Aug. 11, 2019 - Aug. 17, 2019
Sunday we visited The Fort at No. 4. It is a reconstructed example of a British outpost, pre-revolutionary times. This one was originally built 275 years ago and was the northwesternmost village within the British colonies. They had several docents including 2 members of the Abenaki Indian tribe to answer questions. They also had an exhibit on how flax is turned into linen cloth. It was definitely worth the trip.
The rest of the day was spent finding bridges. Two very tall covered railroad bridges were first and then 5 stone bridges. The stone bridges are all civil engineering landmarks. They were built in the 1800's with only dry stacked stones. We drove across three of them so they are still functional! We also saw a section of old water pipe made from wood. Some of it still in service. Yes, we were in nerd heaven! And on the way home, I MAY have seen the south end of a north bound moose! I looked up from my phone to see the rear end of something large and dark disappear into the woods on the side of the road. I got Elard to stop near where I thought it disappeared, but it was long gone.
Monday we did drive #90 Mohawk Trail, from "the book". It was the Northwest corner of Massachusetts. We started the day at Turner Falls near Greenfield, MA. It is a dam with a salmon ladder from back in the 1930's I think. It was an impressive site. In May each year they open up the fish ladder to the public so you can watch the salmon spawning. Next we found a service station to fill up and allow me to cash in my winning MA lottery ticket! Woo hoo, $4.
We drove on Shelburne Falls, another dam on the Deerfield River. Back in 1928 the local garden club took over the derelict bridge and turned it into a thing of beauty. It was originally a trolley bridge but after the trolley company went bankrupt the bridge became overgrown until the ladies transformed it. It is truly beautiful. We strolled on down the river, stopping at a couple antique shops, to the dam at the falls. The river bed has these perfectly round "potholes" created by glaciers millennia ago. Kind of cool.
Further down the trail is the small town of Charlemont and a very cool statue of a Mohawk brave named "Hail to Sunrise".

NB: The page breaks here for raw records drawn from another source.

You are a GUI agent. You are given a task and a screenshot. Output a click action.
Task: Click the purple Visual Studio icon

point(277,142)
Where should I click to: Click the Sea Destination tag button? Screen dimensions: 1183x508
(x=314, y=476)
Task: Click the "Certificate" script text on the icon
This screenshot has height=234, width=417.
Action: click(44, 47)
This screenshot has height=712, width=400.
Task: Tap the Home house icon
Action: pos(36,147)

We visited Whitcomb Summit next and one of the entrances to the Hoosac Tunnel. It is a five mile long railroad tunnel that took 25 years to build and was finished back in 1887. It is still in use and I really, really wanted a train to come thru while we were there. Alas, that did not happen. Standing at the opening of the tunnel was like standing in front of an air conditioning vent.

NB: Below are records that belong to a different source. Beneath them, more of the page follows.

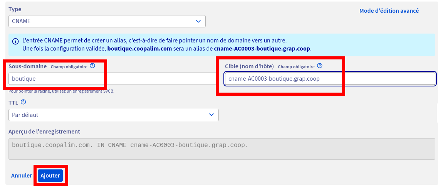438x186 pixels.
Task: Click the Sous-domaine label text
Action: point(27,66)
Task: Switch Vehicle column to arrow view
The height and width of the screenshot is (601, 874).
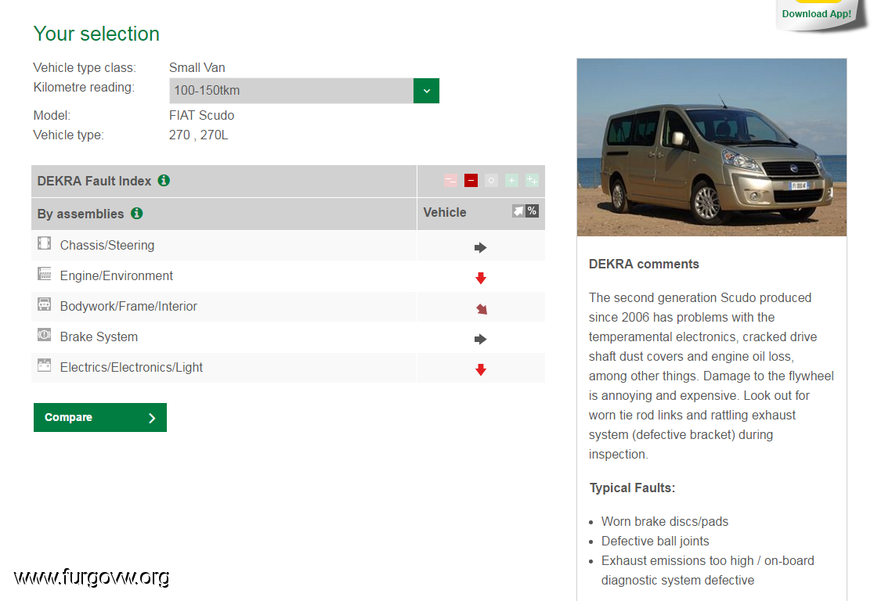Action: (x=518, y=211)
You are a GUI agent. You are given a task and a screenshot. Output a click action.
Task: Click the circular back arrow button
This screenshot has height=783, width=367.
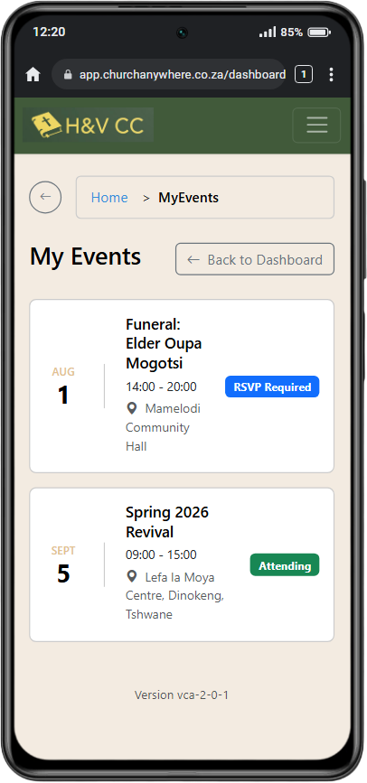click(45, 197)
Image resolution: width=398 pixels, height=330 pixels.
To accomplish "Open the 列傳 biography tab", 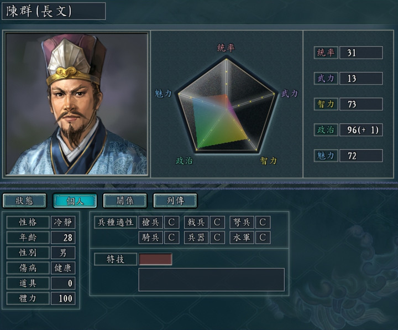I will point(175,201).
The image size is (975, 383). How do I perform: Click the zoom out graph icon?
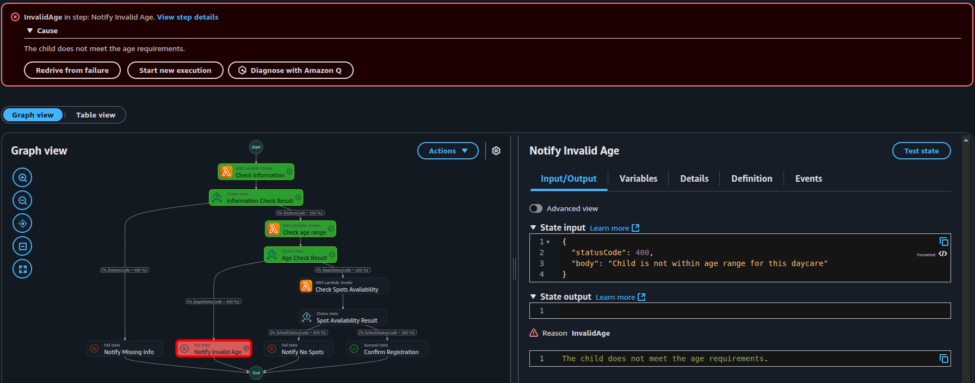22,200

Further along the Mohawk Trail is "the Hairpin Turn". It is a 180 degree turn that has a restaurant and fantastic views. The final stop along the way was at Karen's Quilt Corner. Okay, that isn't really part of the drive but it is in Williamstown which is the end of the drive. I've decided that I really need my Bernina sewing machine to complete the leather quilt I'm working on as a raffle item for the International Student Foundation Gala in October. Since I won't be near my Bernina until November...that's not gonna work. So change in plans, I'm making a Texas State Flag quilt and "Karen" saved the day.

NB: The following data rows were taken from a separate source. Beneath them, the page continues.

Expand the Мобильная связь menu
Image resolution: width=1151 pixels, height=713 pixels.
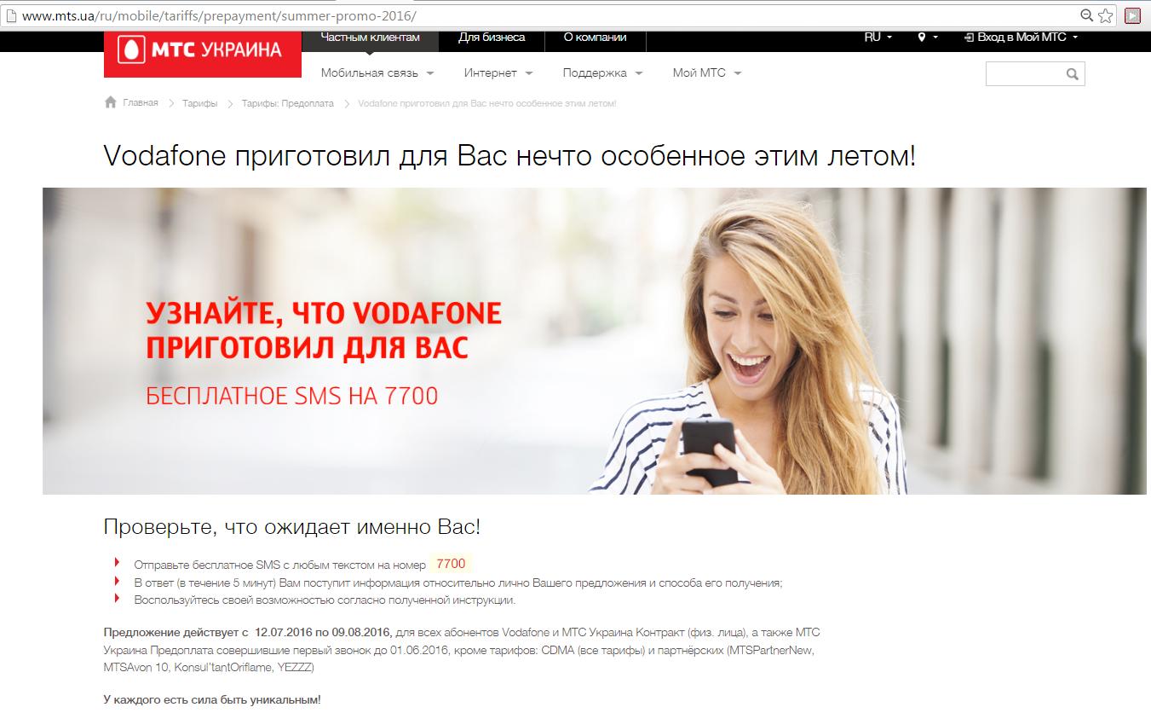coord(377,73)
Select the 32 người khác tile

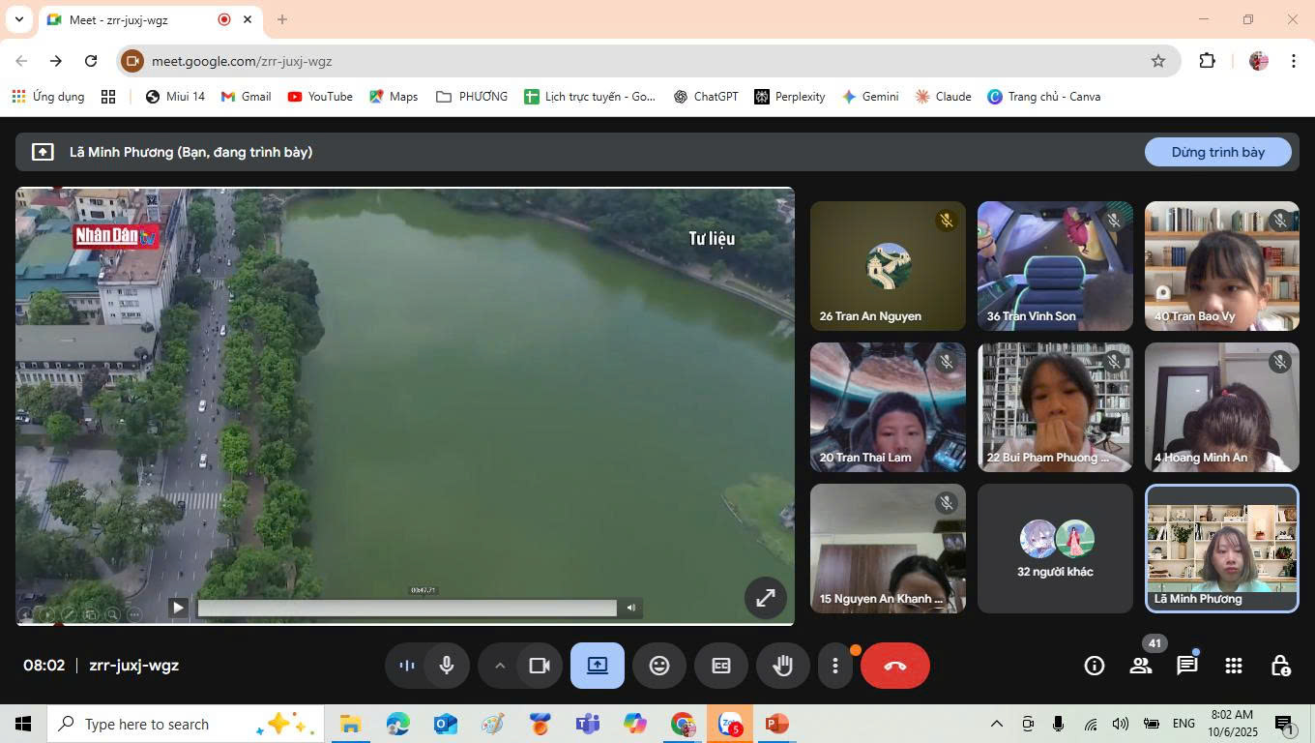pyautogui.click(x=1055, y=549)
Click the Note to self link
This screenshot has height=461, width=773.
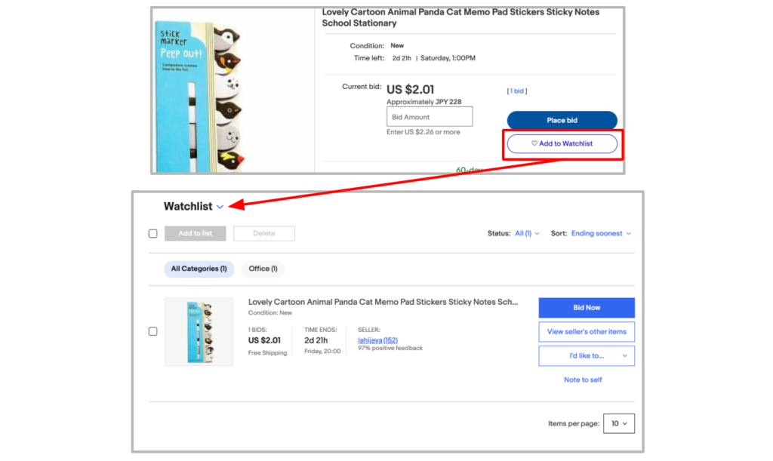(583, 380)
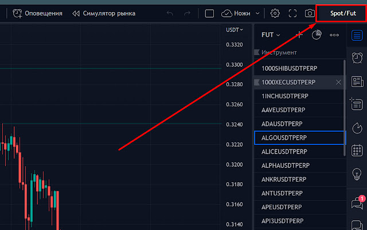Select ALGOUSDTPERP in the watchlist

click(x=300, y=138)
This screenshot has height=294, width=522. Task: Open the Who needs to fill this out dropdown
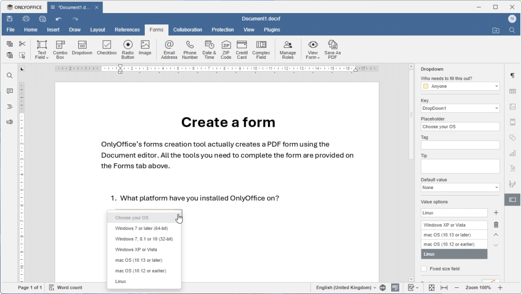coord(460,86)
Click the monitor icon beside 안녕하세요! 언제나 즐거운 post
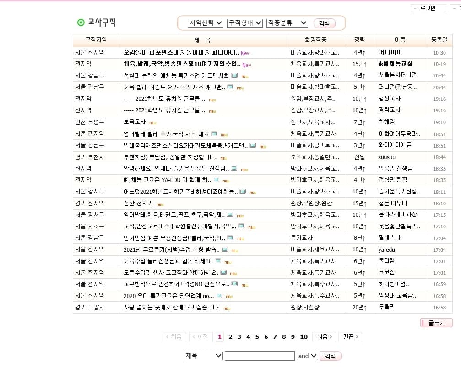This screenshot has height=370, width=461. coord(234,169)
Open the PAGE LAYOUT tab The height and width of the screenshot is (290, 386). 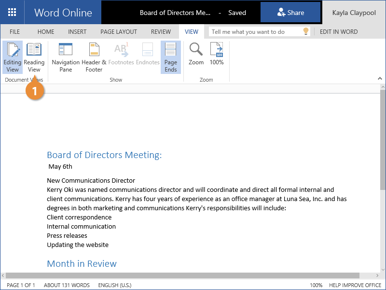pyautogui.click(x=119, y=32)
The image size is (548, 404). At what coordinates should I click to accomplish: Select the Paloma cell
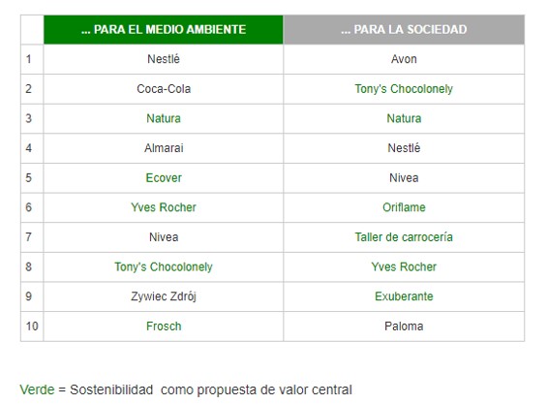click(x=404, y=326)
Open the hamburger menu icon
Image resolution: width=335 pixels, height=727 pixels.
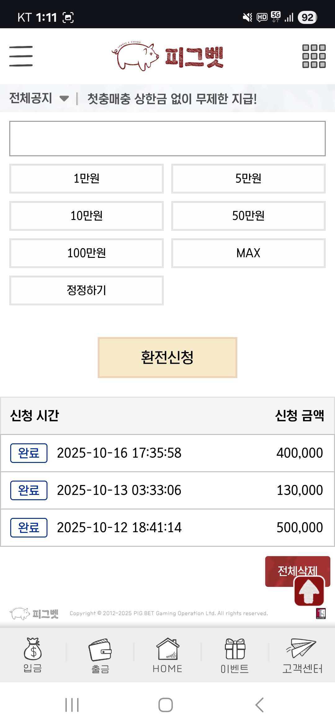coord(21,56)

One of the interesting things in our travels has been the traffic signage. Here in New Hampshire, apparently the liquor stores are state owned. They give you plenty of signage to make sure you know where the stores are. We even saw a few signs letting you know how far away the next store is. Very helpful when you need to re-stock. In Tallahassee, we saw a diamond caution sign that said "Traffic Calming", aka speed bump ahead. In front of a school here in Vermont we saw a sign that said "Traffic Table", again it was a speed bump. In Cape Cod and here in Vermont we've seen diamond caution signs that say "Thickly Settled"...
Tuesday and Wednesday were both spent preparing the fabric for the new quilt plan and starting the quilt. I managed to get everything washed so it won't fade later, cut into strips, and got the red section pieced.
Thursday was moving day. We are now at Lake George Escape Campground in Lake George, New York. This park is huge and bordered by the Schroon River.
Friday I did a grocery run early because it is supposed to rain. I spent the afternoon watching episodes of The Profit and chilling out. Saturday we went for a nice walk around the RV park. There were a lot of folks out enjoying the river; floating, canoeing, fishing, and swimming. Spent the rest of the day getting the blog post ready and chilling out.
Make Life an Adventure!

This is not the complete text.